Am Beispiel des Videos von Diana Ringelsiep zu Farin Urlaub kann man ihre Doppelmoral gut aufzeigen. Hierin echauffiert sie sich über Farin Urlaub, der das Soloprojekt von Flake, dem Keyborder der Band Rammstein unterstützt. Ob jetzt Künstler wie Farin Urlaub oder Flake Dreck am Stecken haben oder nicht, dieses Video von Ringelsiep treibt die Denunzianten-Kultur in der Punkszene wieder einmal auf die Spitze. Ringelsiep, die sich als Musikjournalisitin und Punkerin versteht, hält hier eine anmaßende Standpauke, eine Belehrung in Sachen “Opferschutz“, die schlicht unerträglich ist. Zudem bezeichnet sie Flake fälschlich als Drummer, was viel über ihre journalistischen Fähigkeiten aussagt.
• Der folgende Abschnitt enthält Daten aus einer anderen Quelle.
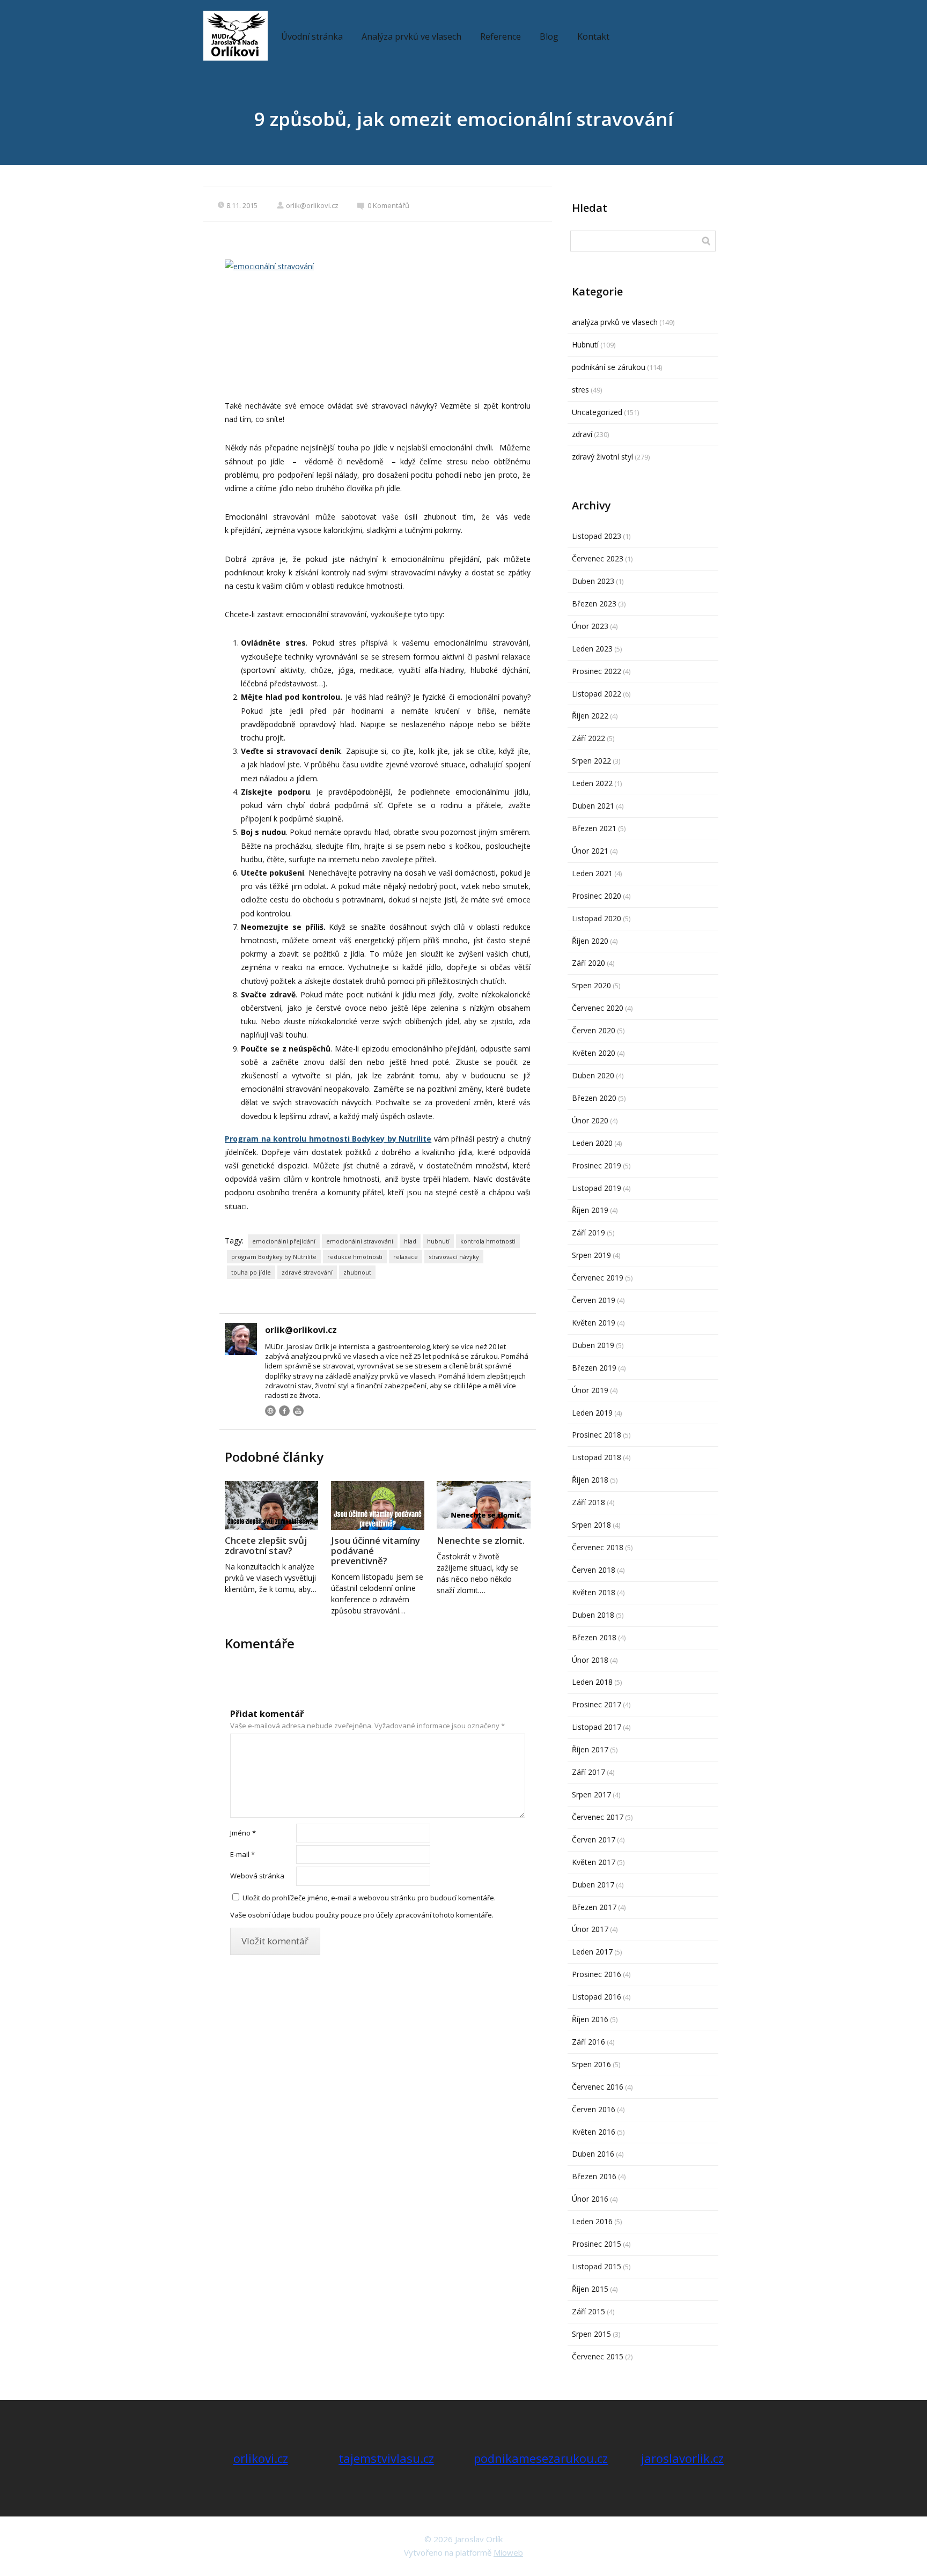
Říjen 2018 (590, 1480)
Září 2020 (588, 963)
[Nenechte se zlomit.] (483, 1505)
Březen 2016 (594, 2176)
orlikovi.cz (260, 2458)
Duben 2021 (593, 806)
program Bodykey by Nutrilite (274, 1257)
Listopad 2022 (596, 694)
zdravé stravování (307, 1272)
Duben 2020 (593, 1075)
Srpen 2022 (591, 761)
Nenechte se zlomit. (481, 1540)
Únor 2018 (590, 1660)
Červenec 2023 (597, 558)
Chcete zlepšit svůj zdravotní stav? (266, 1545)
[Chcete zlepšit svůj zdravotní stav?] (271, 1505)
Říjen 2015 (590, 2289)
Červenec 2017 (597, 1817)
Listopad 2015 (596, 2266)
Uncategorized (597, 412)
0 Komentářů (388, 205)
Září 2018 (588, 1502)
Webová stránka (257, 1876)
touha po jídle (251, 1272)
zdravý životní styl (602, 456)
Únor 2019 (590, 1390)
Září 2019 (588, 1232)
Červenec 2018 (597, 1547)
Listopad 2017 (596, 1727)
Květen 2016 (593, 2132)
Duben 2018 (593, 1615)
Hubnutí (585, 344)
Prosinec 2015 (596, 2244)
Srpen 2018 (591, 1525)
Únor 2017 (590, 1929)
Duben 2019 (593, 1345)
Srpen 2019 (591, 1255)
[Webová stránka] (270, 1410)
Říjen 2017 (590, 1749)
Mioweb (508, 2552)
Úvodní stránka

Ihre Doppelmoral wird deutlich, wenn man bedenkt, dass sie ihre Dokumentation “Millennial Punk“ für die ARD mit Niko Hamm zusammen produziert hat. Dem Niko Hamm der als Geschäftsführer des Konzertteams NRW, seit Jahren die Rammstein Konzerte in NRW veranstaltet. Für ihre Punk-Doku, die im Übrigen nur ihre einseitige Sicht auf den Punk wiederspiegelt, so werden große Bands wie Feine Sahne Fischfilet oder Die Kassierer gar nicht erst erwähnt, waren Hilfe und Kontakte von Hamm gut genug. Und jetzt, wo die Doku gezeigt wurde, kann man beim Thema Rammstein ja nochmal so richtig schön auf die Kacke hauen und die Mär vom bösen weißen Cis-Mann weiterspinnen. Ihre Rechtfertigung, die Arbeiten an der Dokumentation begannen vor einer Zusammenarbeit mit Hamm, ist völlig unglaubwürdig, wenn man bedenkt, dass Nico Hamm auch schon 2019 Konzerte für Rammstein organsiert hat. Aber was macht man nicht alles für Aufmerksamkeit und Geld.

Farin Urlaub, Flake und den anderen prominenten Größen macht so ein Hetz-Video wahrscheinlich nicht viel aus. Aber weniger bekannte Künstler, die sich mit Herzblut in der Punkszene engagiert haben, werden durch derartige Hetze sozial zerstört und ihrer Existenz beraubt. Viele zu Unrecht Beschuldigte schweigen. Oft fehlt die Energie und das Geld für juristische Auseinandersetzungen. Den Rechtsweg zu gehen, ist in der Punkszene zudem verpönt. Wenn sich die öffentlich Verleumdeten zu Wehr setzen, werden sie weiter diffamiert und es wird nun gegen sie gehetzt, weil sie Vater Staat um Hilfe bitten. So erging es auch der Punkband Feine Sahne Fischfilet. Für die völlig aus der Luft gegriffenen Vorwürfe gegen den Sänger wurde eigens eine Website namens “Niemand muss Täter sein“ eingerichtet. Die häufigen Verweise von PunkToo auf diese Seite könnten hier auf eine Zusammenarbeit hindeuten. Da allerdings keinerlei greifbare Wahrheit hinter den diffusen Anschuldigungen gegen den Sänger steckte, veranlasste man durch richterliche Verfügung erfolgreich die Löschung der Seite. Wie nervenaufreibend und kostenintensiv so etwas ist, kann man sich vorstellen. Feine Sahne Fischfilet erzählten in einem Interview mit dem Ox-Fanzine die Geschichte aus ihrer Sicht. Trotz der erwiesener Maßen falschen Anschuldigungen wurde aber weiter zu Protesten gegen die Band aufgerufen , Lieder, die sich gegen den angeblichen Täter richten, vermarktet, die Rechtsprechung und deren Nutzung infrage gestellt, auch von PunkToo.

Die von Diana Ringelsiep initiierte PunkToo-Bewegung ist leider keine Opferhilfe, sondern ein zerstörerisches System mit sehr viel Macht. Renommierte Szenegrößen und -plattformen attestieren PunkToo eine Wichtigkeit und vergrößern die Bekanntheit. Davon profitieren die Betreiberinnen. Bedauerlicherweise ist PunkToo ein Hetzportal, das mit der MeToo-Bewegung außer dem Namen nichts gemein hat. Es ist eine Plattform für Denunziation geworden, die unter dem Deckmantel, Opfern eine Möglichkeit zu bieten, sich gegen sexuelle Übergriffe zu wehren, jegliche juristischen Spielregeln konsequent verneint, was mittlerweile sehr viel Schaden angerichtet hat. Diana Ringelsiep ist sich nicht zu schade daraus Kapitel zu schlagen. Ihre Doppelmoral kann sie dabei jedoch kaum noch vertuschen.